I suoi amici gli danno un “voto”: lui è un “5”, Molly è un “10”. E in questo sistema numerico da liceo americano si incastra l’intero senso del film: chi decide chi “vale” cosa in amore? Quanto è tossica questa logica del “fuori dalla mia portata”? E, soprattutto: cosa succede quando interiorizzi quell’idea al punto da autosabotarti?

Analisi Monologo

"Marnie, noi abbiamo voluto prenderci una pausa, e credo sia stata una grande idea, perché ci ha dato modo di poter… sperimentare…" Kirk inizia con una falsa consapevolezza. Parla come se stesse prendendo atto di una crescita, di un processo maturo… ma le parole “sperimentare” e “conoscere gente nuova” sono dette con evidente difficoltà. Il linguaggio è vago, interrotto, incerto. Non è un uomo che ha superato la rottura. È un ragazzo che sta cercando di razionalizzare il proprio fallimento sentimentale, mascherandolo da percorso di maturazione.

"Tu hai sperimentato molto più di me, a dirla tutta. Hai sperimentato davvero tanto, sei quasi una scienziata. Una specialista." Qui il tono cambia. Entra il sarcasmo, ma è un sarcasmo amaro. Kirk sta tentando di essere spiritoso, ma il sottotesto è velenoso: sta accusando Marnie, indirettamente, di essere andata con altri uomini. Eppure lo fa con parole che sembrano quasi complimenti, come se volesse rimanere elegante. Il risultato è tragicomico: sta implodendo, e non se ne rende conto. "Ma non mi crea problemi, questo, sai?" Questa frase è la più bugiarda del monologo. È la maschera più evidente: lui è chiaramente turbato, ma vuole a tutti i costi mostrarsi superiore. In realtà si sta sforzando di convincere sé stesso. Questo è un momento da manuale di “self-delusion”: non stai parlando all’altra persona, stai tentando di riordinare la tua stessa testa.

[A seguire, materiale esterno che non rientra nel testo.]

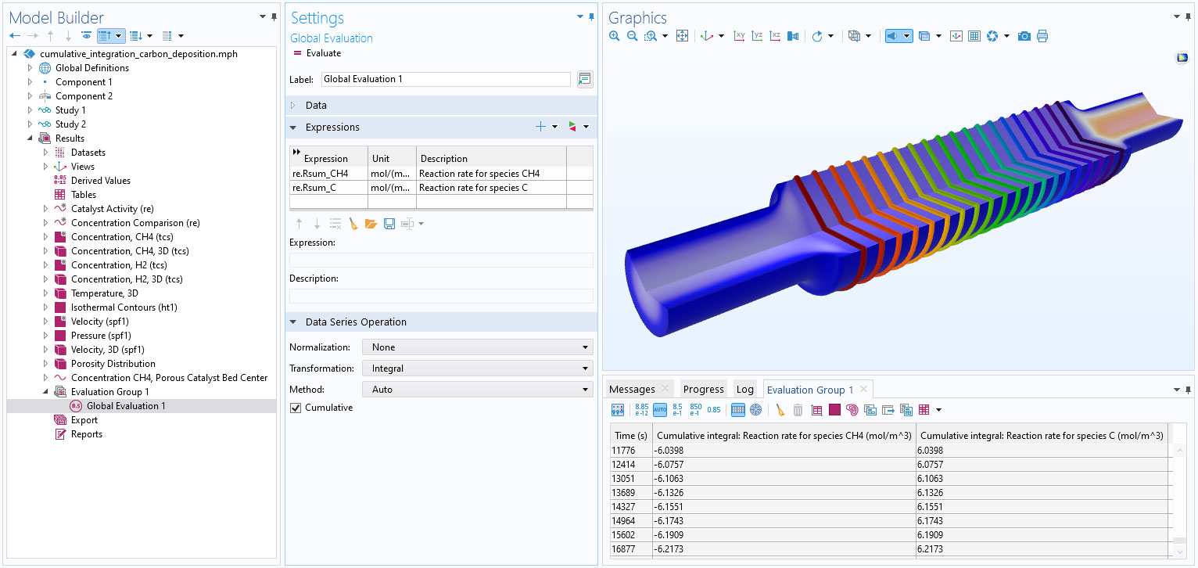This screenshot has height=568, width=1198.
Task: Load expressions from file with the folder icon
Action: pyautogui.click(x=371, y=224)
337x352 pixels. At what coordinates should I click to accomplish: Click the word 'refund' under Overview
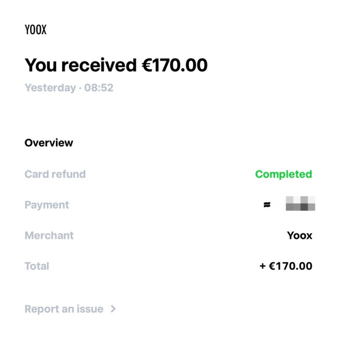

"Perché io credo che ora… siamo cresciuti, siamo più forti. Ma sai che c’è Marnie? Sono passati due anni. Io mi sento pronto per provarci di nuovo. Ho bisogno di te. Ho bisogno di noi." Qui Kirk tocca il fondo. Non perché sia disperato, ma perché non sa nemmeno perché lo sta facendo. Non c’è passione, non c’è reale desiderio. C’è una necessità di definizione: “ho bisogno di noi” è il tentativo disperato di recuperare un’identità perduta. Il problema? “Noi” non esiste più. E probabilmente  non è mai esistito davvero come lui lo immaginava. "Ti ho portato una cosa." (e mostra la cornice a cuore con foto terribile) Questo oggetto è perfetto. È il simbolo della sua idea distorta di romanticismo: un gesto infantile, fuori tempo massimo, appiccicoso nella forma e vuoto nel contenuto. È l’apice dell’imbarazzo. Non perché faccia ridere, ma perché fa male. Chiunque abbia vissuto una rottura sa quanto può essere umiliante aggrapparsi a simboli che dovrebbero risolvere qualcosa che non si può più salvare.

Conclusione

Quello che Kirk fa in questa scena è una supplica di validazione. Sta cercando di rientrare in un ruolo che conosce, pur sapendo – nel profondo – che non gli appartiene più. La vera evoluzione arriverà solo dopo, quando capirà che il problema non è “conquistare” Molly o “riconquistare” Marnie… ma accettarsi come è, senza scuse.